State law currently requires cities to plan for growth. But it doesn't tell them how and where to grow. The result is that cities develop their own plans, with ambitious goals. But many cities fail to meet their own growth targets.
One reason is that efforts to open up single family zones to more development often meet local resistance. Many voters in these areas blame any kind of growth with runaway housing costs, and don't believe claims that more new housing is part of the solution. In response, a large number of city plans for growth show great deference for single family zones.
Thus, these plans are often hampered in how much they can realistically achieve. For housing advocates, this is like solving a puzzle with 60% of the pieces missing.

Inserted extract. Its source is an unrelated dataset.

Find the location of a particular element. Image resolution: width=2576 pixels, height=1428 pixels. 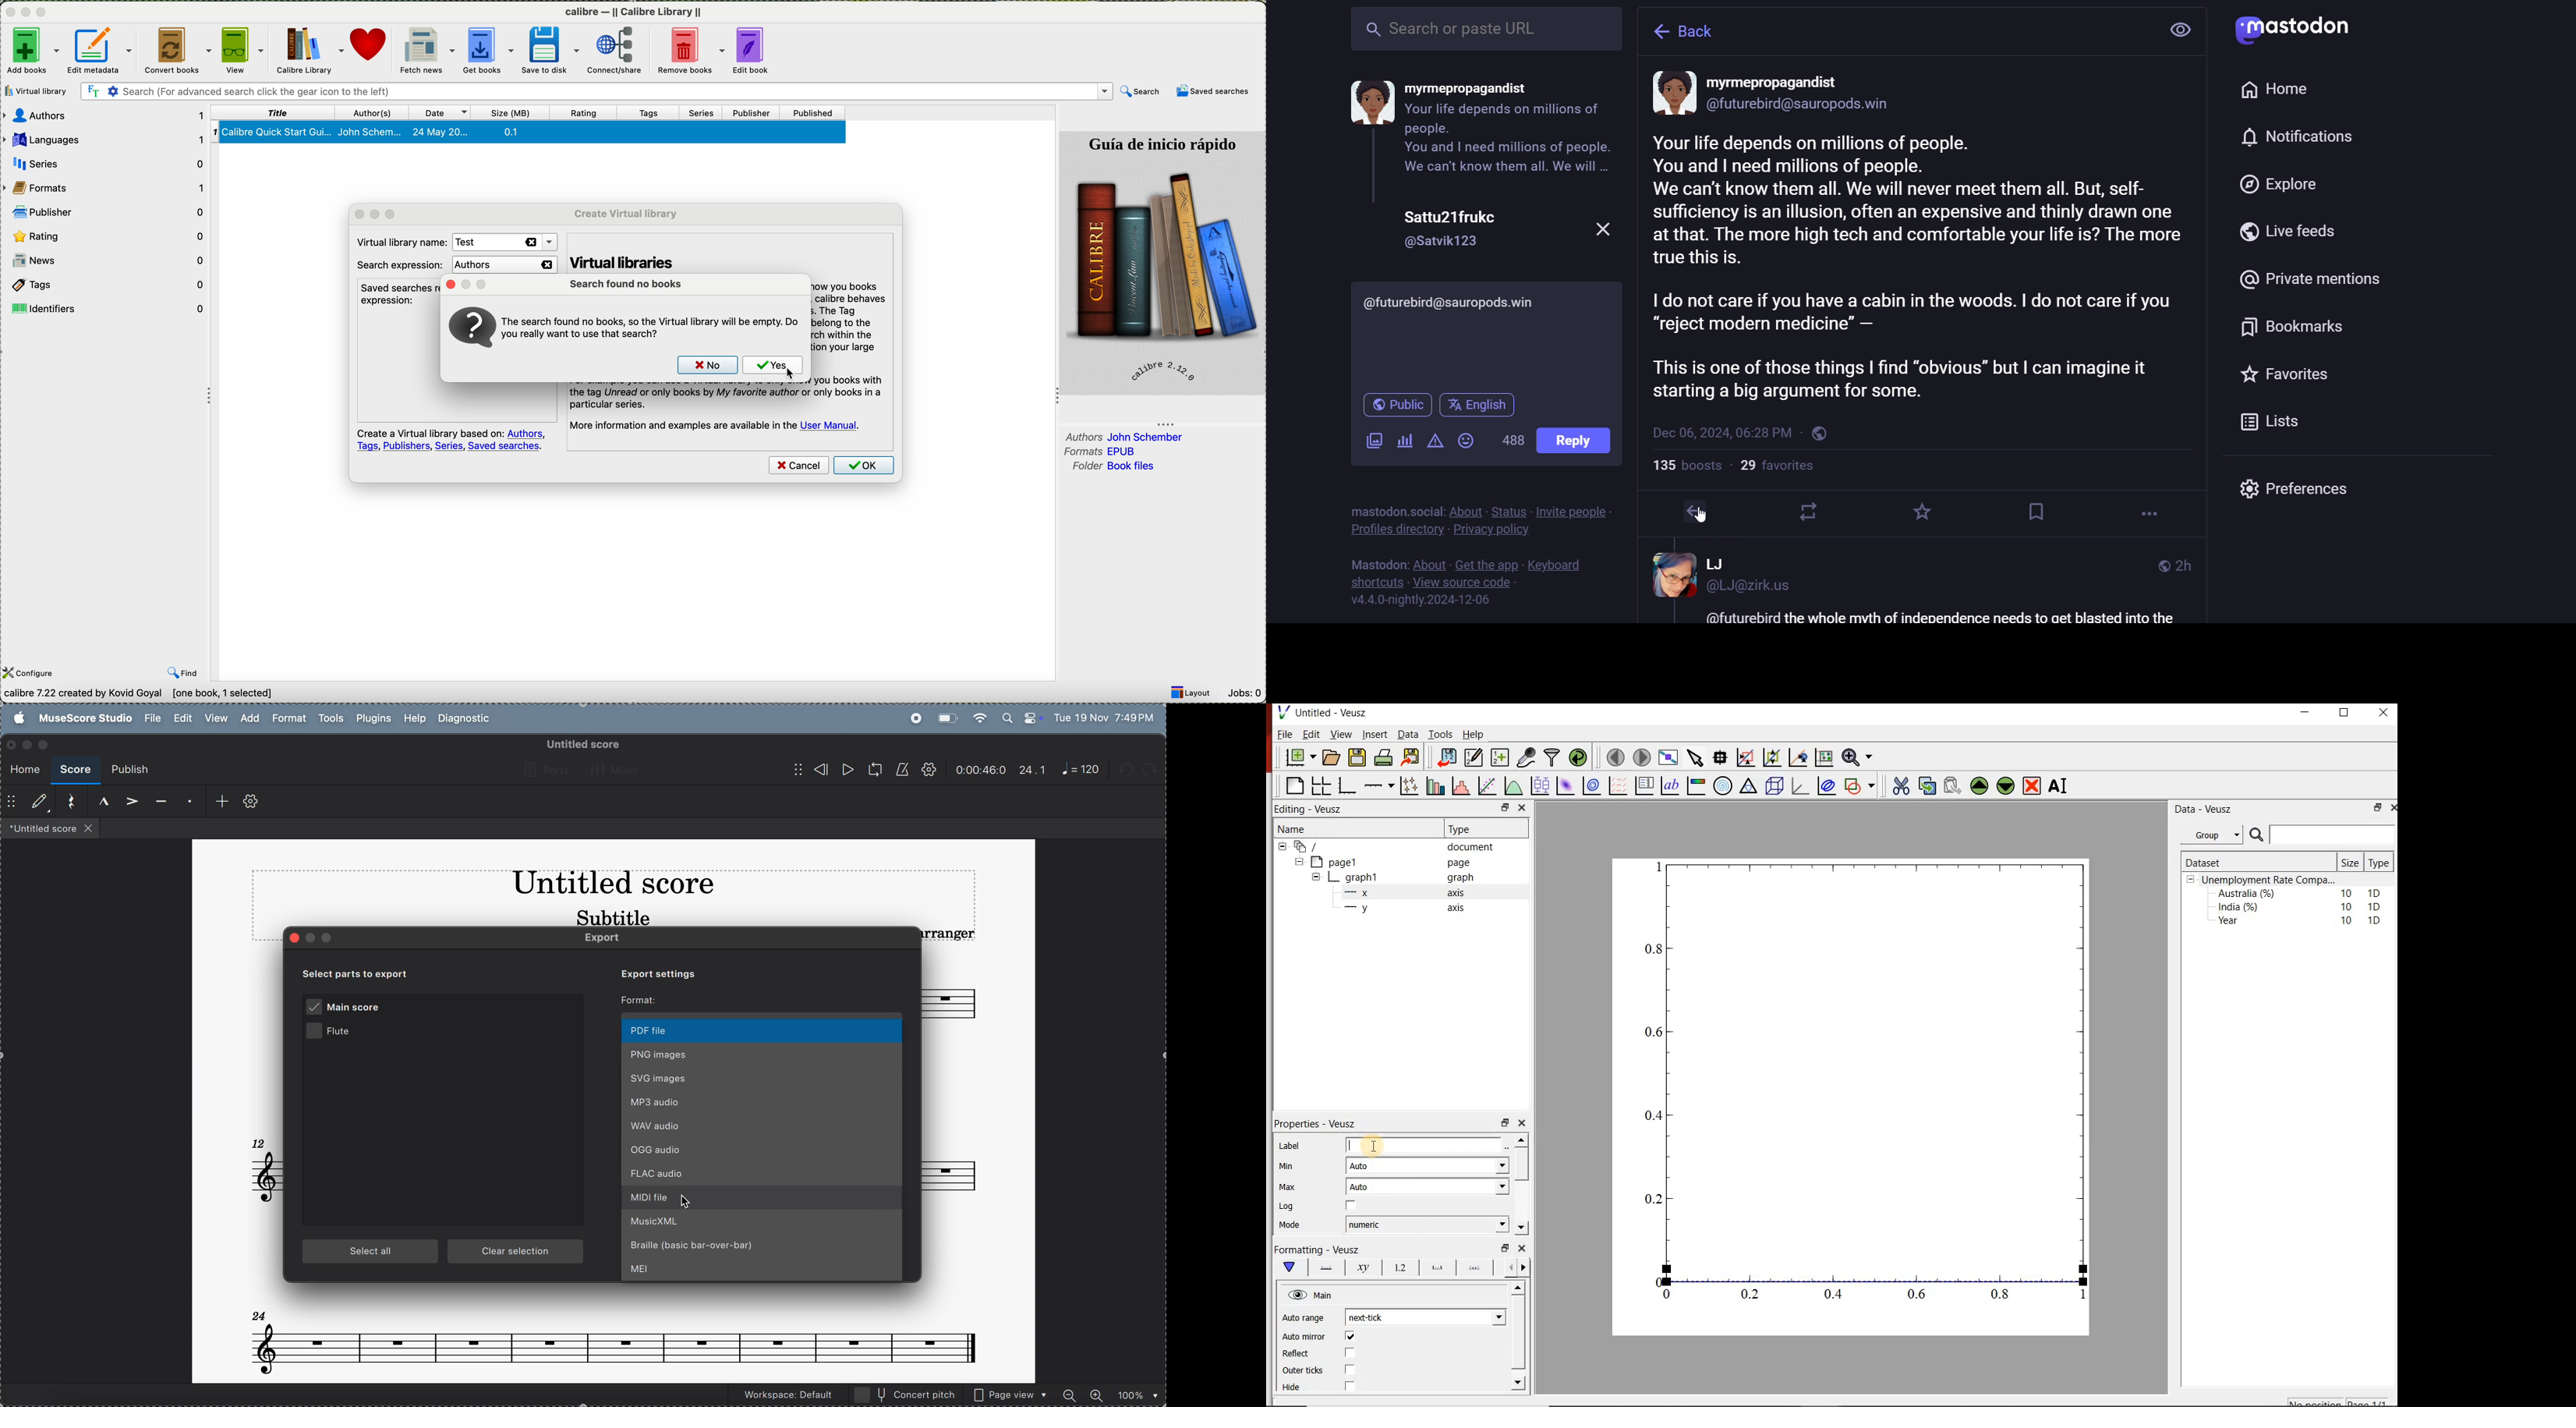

House Bill 1782 (and its closely associated companion Senate Bill 5670) proposes to allow more "missing middle" kinds of housing in single family zones, bypassing cities that have failed to allow for it.
If passed into law, the bill would not ban single family homes. But it would force cities of 20,000 people or more to open up neighborhoods dominated by single family homes to more affordable kinds of housing. These include duplexes, triplexes, and four-plexes.
Near major transit stops, cities would also need to allow small apartment buildings with up to six units, townhomes, stacked flats, and courtyard apartments.
Some politicians say they are opposed to forcing through unpopular growth plans — they may not escape criticism from their constituents just because the state forced their hand.
At a public hearing Tuesday, Federal Way Mayor Jim Ferrell said developing a growth plan that local voters will accept is a process best left to local leaders who know their constituents best.
"I think ultimately this comes down to local control," Ferrell said. "Please consider an alternative to this state mandate that provides communities with incentives to make affordable housing a priority, but maintains a city's ability to determine the best way to address this critical issue."
In her testimony, Auburn Mayor Nancy Backus asked if her city, which recently developed a growth plan of its own at significant expense, would now have to throw that plan away in favor of the proposed state standards. She too called for local control.
Others, including Bothell Mayor Mason Thompson, pushed back on the idea that local control is the answer.
"That is fantasy," Thompson said. "If local control would solve our housing crisis, we wouldn’t have a problem to solve. We desperately need the state to act.”
Thompson is part of a growing number of voices calling the need for housing a social justice issue that can no longer be ignored.
A representative for Governor Jay Inslee's office said the governor is working with local leaders who are currently opposed to the bill, to make sure the proposed law meets their needs.
Some supporters of the bill, however, fear that too much compromise with local control proponents could be a step backward.